Hydrolysis of Limonene Epoxide over Hierarchical Zeolites

Abstract

Selective synthesis of limonene 1,2-diol from limonene epoxide was performed over hierarchical zeolites synthesized by a top-down strategy. Acid treatment of commercial zeolite (CBV-500) induced formation of mesopores, increased Si/Al ratio and stronger Brönsted acid sites with a low penalty on microporosity and crystallinity. The highest selectivity (78%) was obtained over USYAl0.1 zeolite that presented the highest content of Brönsted acid sites among the tested materials. Furthermore, residual water of the solvent promoted the synthesis of limonene 1,2-diol. Solvent-free conditions favored isomerization rather than hydrolysis of limonene epoxide. USYAl0.1 can be used up to 5 times for limonene epoxide isomerization.

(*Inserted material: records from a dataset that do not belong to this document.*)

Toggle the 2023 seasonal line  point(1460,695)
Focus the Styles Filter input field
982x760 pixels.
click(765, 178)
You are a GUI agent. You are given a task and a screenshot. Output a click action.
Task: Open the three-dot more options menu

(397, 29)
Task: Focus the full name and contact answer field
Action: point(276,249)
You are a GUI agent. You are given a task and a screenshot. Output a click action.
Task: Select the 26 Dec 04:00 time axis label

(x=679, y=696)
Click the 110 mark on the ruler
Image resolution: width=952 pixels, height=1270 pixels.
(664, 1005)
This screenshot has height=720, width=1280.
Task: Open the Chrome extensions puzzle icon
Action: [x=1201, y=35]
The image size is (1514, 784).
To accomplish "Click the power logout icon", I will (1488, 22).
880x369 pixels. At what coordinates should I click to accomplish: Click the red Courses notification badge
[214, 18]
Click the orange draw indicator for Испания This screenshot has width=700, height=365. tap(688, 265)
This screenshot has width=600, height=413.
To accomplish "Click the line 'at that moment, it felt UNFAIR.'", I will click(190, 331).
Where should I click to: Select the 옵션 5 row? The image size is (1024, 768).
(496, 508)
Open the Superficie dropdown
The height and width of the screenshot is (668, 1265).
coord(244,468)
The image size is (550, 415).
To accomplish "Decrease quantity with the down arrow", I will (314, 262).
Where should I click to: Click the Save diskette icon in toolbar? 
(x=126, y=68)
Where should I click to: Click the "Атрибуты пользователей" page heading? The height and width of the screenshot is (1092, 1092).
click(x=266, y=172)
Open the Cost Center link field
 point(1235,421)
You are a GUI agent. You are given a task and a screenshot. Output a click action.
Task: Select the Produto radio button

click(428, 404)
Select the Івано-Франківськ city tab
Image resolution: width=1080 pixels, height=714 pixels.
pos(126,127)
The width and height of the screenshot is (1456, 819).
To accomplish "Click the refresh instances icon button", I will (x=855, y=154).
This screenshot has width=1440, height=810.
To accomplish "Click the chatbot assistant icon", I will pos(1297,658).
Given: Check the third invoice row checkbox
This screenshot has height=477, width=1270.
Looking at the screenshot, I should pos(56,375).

The addition of water to the reaction together with zeolite structure increases selectivity to the desired limonene-1,2-diol from limonene epoxide (up to 93%). Limonene 1,2-diol synthesis is thermodynamically feasible and it is favored with several non-polar solvents. Furthermore, DFT calculations suggested that limonene epoxide is adsorbed onto trans-configuration and that the trans-diaxal diol is formed by an attack of water in anti-position with respect to the location of the epoxide.